Could you repeat the material below with "computer-use agent" changed to "screen-control agent" each time it occurs, keeping all other text the same?

---- Data entries

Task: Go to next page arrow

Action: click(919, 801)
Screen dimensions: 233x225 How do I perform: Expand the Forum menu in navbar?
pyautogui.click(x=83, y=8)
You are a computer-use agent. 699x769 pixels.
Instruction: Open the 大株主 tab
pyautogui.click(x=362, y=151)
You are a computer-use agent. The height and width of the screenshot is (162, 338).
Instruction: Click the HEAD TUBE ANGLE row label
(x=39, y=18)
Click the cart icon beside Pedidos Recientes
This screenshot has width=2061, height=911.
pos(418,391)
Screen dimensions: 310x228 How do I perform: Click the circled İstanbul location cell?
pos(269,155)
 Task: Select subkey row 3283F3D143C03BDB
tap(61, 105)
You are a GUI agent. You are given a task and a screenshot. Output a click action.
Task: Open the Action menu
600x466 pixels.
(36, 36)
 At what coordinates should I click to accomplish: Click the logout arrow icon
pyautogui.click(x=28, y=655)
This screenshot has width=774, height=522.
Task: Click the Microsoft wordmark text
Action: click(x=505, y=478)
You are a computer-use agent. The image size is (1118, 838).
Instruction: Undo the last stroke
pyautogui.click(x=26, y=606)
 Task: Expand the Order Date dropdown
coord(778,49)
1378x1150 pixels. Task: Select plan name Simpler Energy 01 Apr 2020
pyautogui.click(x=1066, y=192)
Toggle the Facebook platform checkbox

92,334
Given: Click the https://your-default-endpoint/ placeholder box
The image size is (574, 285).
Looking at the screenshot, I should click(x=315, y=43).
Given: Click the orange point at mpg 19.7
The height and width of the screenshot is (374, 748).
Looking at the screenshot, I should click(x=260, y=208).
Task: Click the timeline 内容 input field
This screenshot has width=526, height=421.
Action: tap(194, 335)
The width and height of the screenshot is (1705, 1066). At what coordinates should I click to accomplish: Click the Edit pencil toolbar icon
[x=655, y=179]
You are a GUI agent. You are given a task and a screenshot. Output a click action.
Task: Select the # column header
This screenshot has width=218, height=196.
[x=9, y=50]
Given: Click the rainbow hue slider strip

--------

> Finished answer:
Task: Go to next page arrow

Action: click(919, 801)
Screen dimensions: 233x225 How do I perform: Expand the Forum menu in navbar?
pyautogui.click(x=83, y=8)
You are a screen-control agent. 699x769 pixels.
Instruction: Open the 大株主 tab
pyautogui.click(x=362, y=151)
You are a screen-control agent. The height and width of the screenshot is (162, 338).
Instruction: Click the HEAD TUBE ANGLE row label
(x=39, y=18)
Click the cart icon beside Pedidos Recientes
This screenshot has width=2061, height=911.
pos(418,391)
Screen dimensions: 310x228 How do I perform: Click the circled İstanbul location cell?
pos(269,155)
 Task: Select subkey row 3283F3D143C03BDB
tap(61, 105)
You are a GUI agent. You are given a task and a screenshot. Output a click action.
Task: Open the Action menu
600x466 pixels.
(36, 36)
 At what coordinates should I click to accomplish: Click the logout arrow icon
pyautogui.click(x=28, y=655)
This screenshot has width=774, height=522.
Task: Click the Microsoft wordmark text
Action: click(x=505, y=478)
You are a screen-control agent. The image size is (1118, 838).
Instruction: Undo the last stroke
pyautogui.click(x=26, y=606)
 Task: Expand the Order Date dropdown
coord(778,49)
1378x1150 pixels. Task: Select plan name Simpler Energy 01 Apr 2020
pyautogui.click(x=1066, y=192)
Toggle the Facebook platform checkbox

92,334
Given: Click the https://your-default-endpoint/ placeholder box
The image size is (574, 285).
Looking at the screenshot, I should click(x=315, y=43).
Given: Click the orange point at mpg 19.7
The height and width of the screenshot is (374, 748).
Looking at the screenshot, I should click(x=260, y=208).
Task: Click the timeline 内容 input field
This screenshot has width=526, height=421.
Action: tap(194, 335)
The width and height of the screenshot is (1705, 1066). At what coordinates should I click to accomplish: Click the Edit pencil toolbar icon
[x=655, y=179]
You are a GUI agent. You are given a task and a screenshot. Output a click action.
Task: Select the # column header
This screenshot has width=218, height=196.
[x=9, y=50]
Given: Click the rainbow hue slider strip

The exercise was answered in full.